Israeli Prime Minister Naftali Bennett's office had said earlier that "Israel has signed an agreement with the Palestinian Authority, and will supply approximately one million doses of Pfizer vaccine that are about to expire", without specifying the use-by date.
"Israel will receive the same amount of doses of Pfizer in September/October 2021, on behalf of what is destined for the Palestinian Authority,” the Israeli statement read.
Melhem said the PA would instead wait for the vaccines it had ordered from Pfizer to arrive directly.
He did not specify the expiry date of the vaccines Israel had supplied.

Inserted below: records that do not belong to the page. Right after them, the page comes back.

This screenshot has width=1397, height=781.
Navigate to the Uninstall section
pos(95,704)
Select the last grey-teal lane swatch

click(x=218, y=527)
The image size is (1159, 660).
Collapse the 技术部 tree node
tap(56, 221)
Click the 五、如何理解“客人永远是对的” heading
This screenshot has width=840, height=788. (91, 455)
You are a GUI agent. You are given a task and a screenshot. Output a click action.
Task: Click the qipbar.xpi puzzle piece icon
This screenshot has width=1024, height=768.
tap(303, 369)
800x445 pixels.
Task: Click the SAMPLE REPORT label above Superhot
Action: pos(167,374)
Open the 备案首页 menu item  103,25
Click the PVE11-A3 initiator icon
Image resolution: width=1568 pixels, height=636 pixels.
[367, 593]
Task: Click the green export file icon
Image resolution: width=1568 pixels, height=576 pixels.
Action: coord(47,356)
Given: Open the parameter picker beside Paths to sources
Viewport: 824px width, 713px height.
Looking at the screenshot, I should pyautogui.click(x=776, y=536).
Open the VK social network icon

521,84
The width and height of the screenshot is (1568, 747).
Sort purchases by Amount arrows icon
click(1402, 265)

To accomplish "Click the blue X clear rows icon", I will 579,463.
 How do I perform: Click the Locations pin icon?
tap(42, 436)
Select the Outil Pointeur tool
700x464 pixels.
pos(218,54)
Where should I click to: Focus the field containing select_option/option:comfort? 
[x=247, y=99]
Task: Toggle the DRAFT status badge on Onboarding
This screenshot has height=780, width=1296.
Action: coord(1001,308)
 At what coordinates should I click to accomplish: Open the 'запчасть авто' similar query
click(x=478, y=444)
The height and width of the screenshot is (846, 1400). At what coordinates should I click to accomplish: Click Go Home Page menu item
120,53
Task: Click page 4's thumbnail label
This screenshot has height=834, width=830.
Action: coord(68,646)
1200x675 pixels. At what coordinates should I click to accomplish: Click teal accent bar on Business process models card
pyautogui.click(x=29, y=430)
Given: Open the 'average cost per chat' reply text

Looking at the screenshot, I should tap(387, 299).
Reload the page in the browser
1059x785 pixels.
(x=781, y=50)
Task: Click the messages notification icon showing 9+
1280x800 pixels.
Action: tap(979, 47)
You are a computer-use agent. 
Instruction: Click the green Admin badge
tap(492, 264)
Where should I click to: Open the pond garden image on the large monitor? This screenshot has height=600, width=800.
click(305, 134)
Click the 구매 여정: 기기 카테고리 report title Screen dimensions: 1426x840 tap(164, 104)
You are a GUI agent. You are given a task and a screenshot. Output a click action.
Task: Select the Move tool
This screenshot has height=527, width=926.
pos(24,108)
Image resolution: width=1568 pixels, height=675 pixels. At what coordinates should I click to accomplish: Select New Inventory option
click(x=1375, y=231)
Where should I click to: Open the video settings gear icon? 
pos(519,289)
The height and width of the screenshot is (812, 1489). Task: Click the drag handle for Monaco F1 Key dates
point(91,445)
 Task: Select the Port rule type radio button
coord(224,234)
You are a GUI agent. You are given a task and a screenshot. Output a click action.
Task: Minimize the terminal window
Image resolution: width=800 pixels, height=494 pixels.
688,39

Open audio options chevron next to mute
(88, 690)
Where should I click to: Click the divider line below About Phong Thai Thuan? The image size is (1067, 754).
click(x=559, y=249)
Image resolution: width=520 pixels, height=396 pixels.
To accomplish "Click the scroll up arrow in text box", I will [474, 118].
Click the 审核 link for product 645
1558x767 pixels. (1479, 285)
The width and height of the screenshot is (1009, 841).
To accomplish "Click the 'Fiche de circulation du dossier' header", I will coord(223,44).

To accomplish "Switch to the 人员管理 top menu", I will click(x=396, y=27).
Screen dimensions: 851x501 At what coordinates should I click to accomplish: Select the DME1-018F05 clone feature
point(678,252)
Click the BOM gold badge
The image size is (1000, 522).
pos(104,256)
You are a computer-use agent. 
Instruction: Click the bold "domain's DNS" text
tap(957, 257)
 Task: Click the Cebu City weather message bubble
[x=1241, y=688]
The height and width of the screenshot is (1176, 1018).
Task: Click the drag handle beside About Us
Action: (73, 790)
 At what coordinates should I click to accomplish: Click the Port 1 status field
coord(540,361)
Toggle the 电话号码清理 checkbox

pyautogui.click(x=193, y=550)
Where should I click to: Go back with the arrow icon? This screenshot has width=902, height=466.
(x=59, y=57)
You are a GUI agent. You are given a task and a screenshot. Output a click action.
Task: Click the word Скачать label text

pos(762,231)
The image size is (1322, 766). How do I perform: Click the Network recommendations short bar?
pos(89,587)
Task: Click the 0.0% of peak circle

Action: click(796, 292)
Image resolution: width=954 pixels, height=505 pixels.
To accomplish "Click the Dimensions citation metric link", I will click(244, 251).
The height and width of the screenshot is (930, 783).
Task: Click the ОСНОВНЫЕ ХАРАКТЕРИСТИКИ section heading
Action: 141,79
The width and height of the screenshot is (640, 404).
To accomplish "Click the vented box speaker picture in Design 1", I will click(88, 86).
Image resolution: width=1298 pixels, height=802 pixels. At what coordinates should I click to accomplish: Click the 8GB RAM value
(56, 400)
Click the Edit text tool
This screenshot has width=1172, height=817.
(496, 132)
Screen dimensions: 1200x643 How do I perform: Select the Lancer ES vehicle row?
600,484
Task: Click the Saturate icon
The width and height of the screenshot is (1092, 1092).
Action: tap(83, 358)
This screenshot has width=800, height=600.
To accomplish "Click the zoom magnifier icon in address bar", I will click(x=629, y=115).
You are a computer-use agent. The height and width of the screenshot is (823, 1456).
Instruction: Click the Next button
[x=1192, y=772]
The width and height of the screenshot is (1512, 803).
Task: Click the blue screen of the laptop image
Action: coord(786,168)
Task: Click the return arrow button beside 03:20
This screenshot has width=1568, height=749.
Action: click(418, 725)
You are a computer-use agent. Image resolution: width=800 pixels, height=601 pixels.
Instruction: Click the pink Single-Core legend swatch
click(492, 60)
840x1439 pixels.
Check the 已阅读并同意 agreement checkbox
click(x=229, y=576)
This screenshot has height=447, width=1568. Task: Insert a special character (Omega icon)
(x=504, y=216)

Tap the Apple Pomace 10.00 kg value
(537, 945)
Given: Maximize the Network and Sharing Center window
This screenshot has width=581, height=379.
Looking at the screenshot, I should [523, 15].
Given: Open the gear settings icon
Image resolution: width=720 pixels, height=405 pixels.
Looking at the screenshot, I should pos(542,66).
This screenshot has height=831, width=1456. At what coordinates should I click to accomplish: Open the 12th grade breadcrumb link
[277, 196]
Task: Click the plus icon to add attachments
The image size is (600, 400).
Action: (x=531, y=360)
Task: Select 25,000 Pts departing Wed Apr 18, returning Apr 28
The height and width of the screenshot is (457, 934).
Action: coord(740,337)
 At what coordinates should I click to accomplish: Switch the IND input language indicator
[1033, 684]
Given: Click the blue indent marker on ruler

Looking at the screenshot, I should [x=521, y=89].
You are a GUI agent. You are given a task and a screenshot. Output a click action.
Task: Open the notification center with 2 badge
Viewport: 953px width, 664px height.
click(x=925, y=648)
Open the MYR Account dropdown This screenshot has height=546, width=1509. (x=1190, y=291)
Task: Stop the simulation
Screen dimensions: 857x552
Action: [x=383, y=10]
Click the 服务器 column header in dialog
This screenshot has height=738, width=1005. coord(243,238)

Neither the Israeli health ministry nor COGAT, the Israeli military body that administers civilian affairs in the occupied Palestinian territories, responded to AFP requests for comment.
Virus ‘knows no borders’
Israel launched a sweeping vaccination campaign after obtaining millions of doses of the Pfizer-BioNTech vaccine.
More than 55 per cent of Israel’s population, some 5.1 million people, have received both doses of the vaccine.
On the Palestinian side, just over 270,000 people have received their two doses in the West Bank and Gaza Strip, according to the Palestinian health ministry.
Earlier on Friday, Israel’s new Health Minister Nitzan Horowitz had said on Twitter that the "coronavirus knows no borders and does not differentiate between people”.
"This important exchange of vaccines is in the interest of each party,” he said, adding he hoped for "cooperation between Israel and its Palestinian neighbours in other areas”.
Horowitz did not reply to a request for comment later on Friday.
The developments come amid high tensions between Israel and the Palestinians, with violations of a fragile ceasefire between Israel and Gaza’s rulers Hamas.
The truce went into effect on May 21, ending 11 days of heavy fighting.
Late Thursday, Israeli fighter jets carried out air strikes on Gaza for a second time since the ceasefire.
The military said they were in retaliation for three days of incendiary balloons launched from the Palestinian enclave.
Last month’s fighting crippled the coronavirus response in the Gaza Strip, where air strikes also killed two doctors.
Palestinian health officials have officially recorded more than 312,000 novel coronavirus cases, including around 3,540 deaths.
Israel has recorded nearly 840,000 cases, including more than 6,420 deaths.